Eduardo Cabrita comportou-se como um incendiário, perdeu a cabeça quando se exigia ponderação, mentiu sem pudor, amplificou o caos que já não era pequeno. Tudo o que um ministro não deve fazer, tudo o que implica a sua incapacidade para o cargo, tudo o que faria a sua demissão inevitável.

Onde os portugueses vêem uma tragédia, a grande família socialista vê uma oportunidade. A saga das golas inflamáveis é a caricatura do Governo de Costa, nepotismo descarado, compadrio a esmo e fartar de vilanagem. Se Cabrita já se deveria ter demitido, ou ter sido demitido pelo desaparecido Costa, Artur Neves nem se fala.

O secretário de Estado não tem apenas a incapacidade política absoluta do ministro, soma-lhe um rol de suspeitas incompatíveis com o exercício de qualquer cargo público, mancha e fere de morte o Estado que representa. No fim, à boa maneira deste tipo de famílias, mata-se o mensageiro, neste caso, o chefe de gabinete. É a esta qualidade de gente que Portugal está entregue.

A democracia em risco

As últimas sondagens, fruto desta trapalhada monumental, afastam definitivamente o PS da tão desejada maioria absoluta. É normal. O que já não é normal é a redistribuição das intenções de voto com a perda do PS. Há um natural desconforto, revolta até, com a incapacidade e desacerto que Rio e Cristas se esforçam por mostrar ao país no mais profundo exercício de suicídio político de que há memória.

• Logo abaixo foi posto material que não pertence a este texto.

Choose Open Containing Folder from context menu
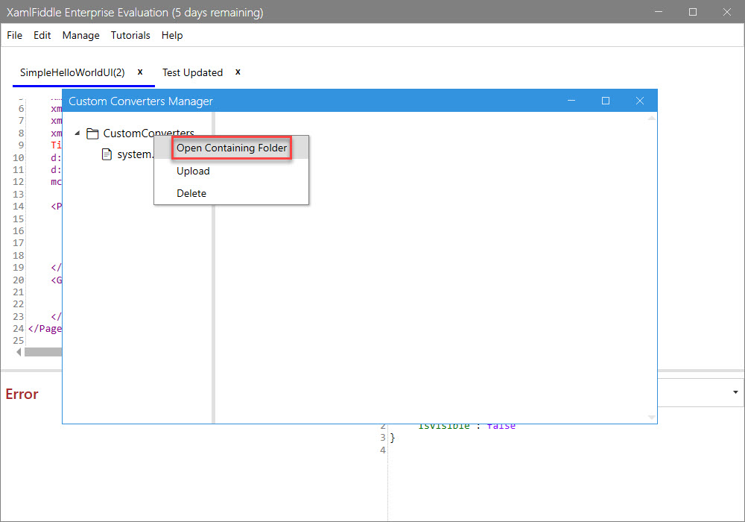This screenshot has height=522, width=745. tap(232, 148)
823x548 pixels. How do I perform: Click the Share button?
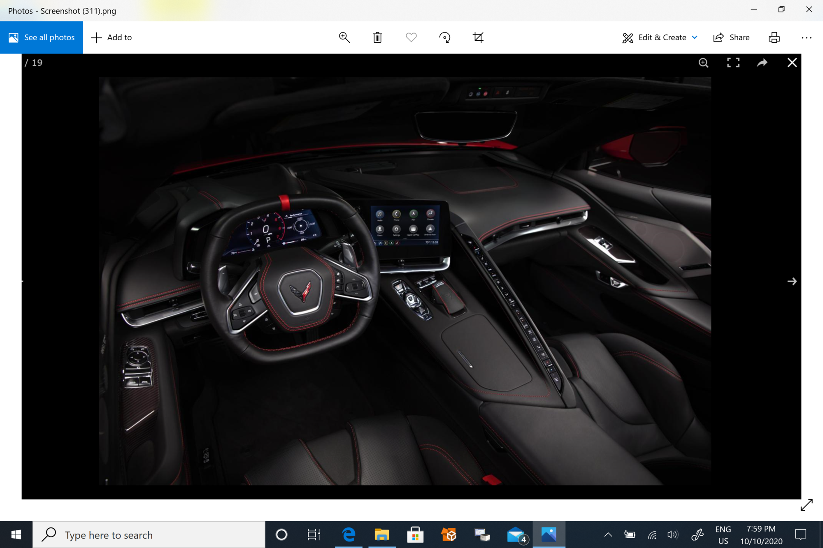(x=731, y=37)
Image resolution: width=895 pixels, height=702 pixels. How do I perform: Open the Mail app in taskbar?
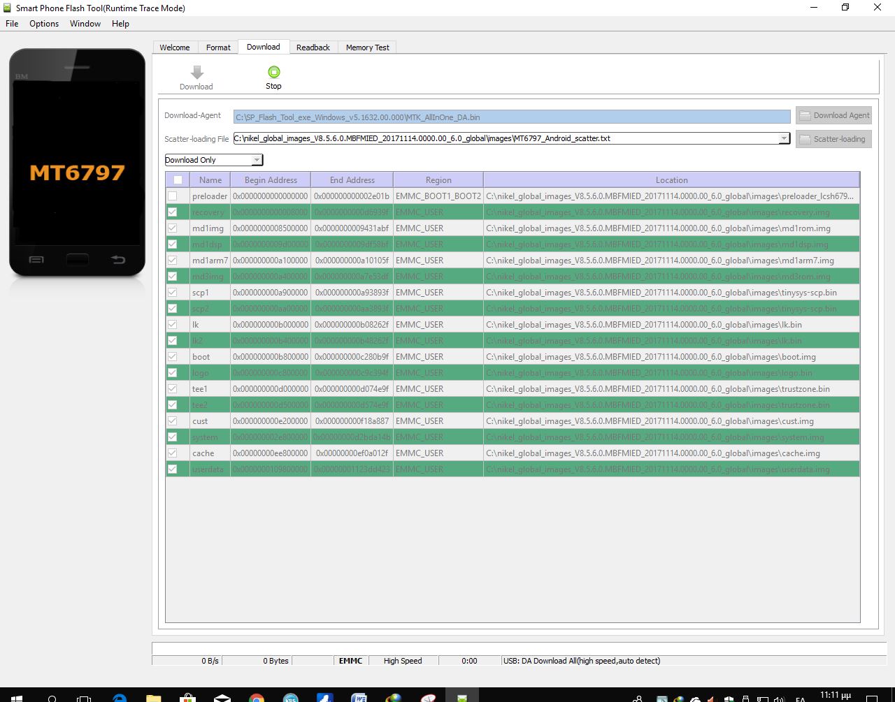(222, 698)
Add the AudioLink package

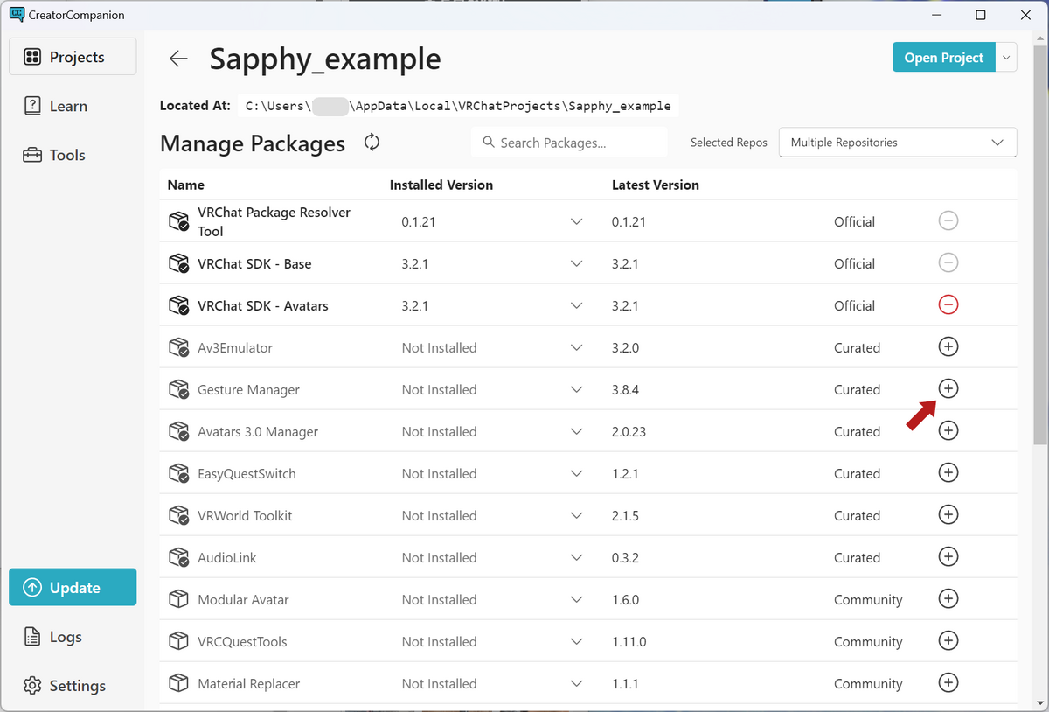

Ainda assim, e por muito que custe, é no PSD e no CDS que ainda resta a possibilidade do voto de protesto contra Costa. Apesar de Rio e de Cristas, não há voto útil contra o descalabro actual fora dos dois partidos do centro-direita.

O Bloco é um cúmplice hipócrita do governo de Costa, que deseja apenas integrar esse governo, guinando ainda mais Portugal para a esfera do populismo terceiro-mundista de extrema-esquerda. O PAN, o grande fenómeno da actualidade, é o verdadeiro partido Melhoral: não faz bem nem faz mal. Defendendo os animais, de que todos gostamos, e o ambiente, que a quase todos preocupa, o PAN furta-se convenientemente a dizer ao que realmente vem; ninguém lhe conhece uma ideia sobre economia, segurança, justiça, educação, saúde, enfim, as áreas mais importantes do Estado nas nossas vidas.

O PAN vive de duas áreas sectoriais, que são efectivamente importantes, e que deveriam integrar com o devido relevo os programas de governo dos partidos do regime; só a incompetência dos grandes partidos abre espaço a este fenómeno sectorial de alcance imprevisível. Não, o PAN não é alternativa a nada, provou que não é travão aos desmandos de Costa, não se sabe o que realmente pensa sobre áreas fulcrais da governação, é apenas um sintoma preocupante da crise no sistema partidário.

Se não se evitar pelo voto democrático uma maioria de esquerda e extrema-esquerda na fasquia constitucional dos dois terços, teremos 45 anos depois, pela via do voto desistente, o garrote que o PREC não conseguiu à força. Sim, será como quando os comunistas foram votar Eanes; tapem o símbolo, esqueçam Rio e Assunção, tapem o nariz, o que quiserem, mas preservem a democracia. O PSD e o CDS poderão encontrar novas lideranças e direcções e regenerar-se de seguida, o país poderá não aguentar a venezuelização que se perspectiva.

O autor escreve de acordo com a antiga ortografia.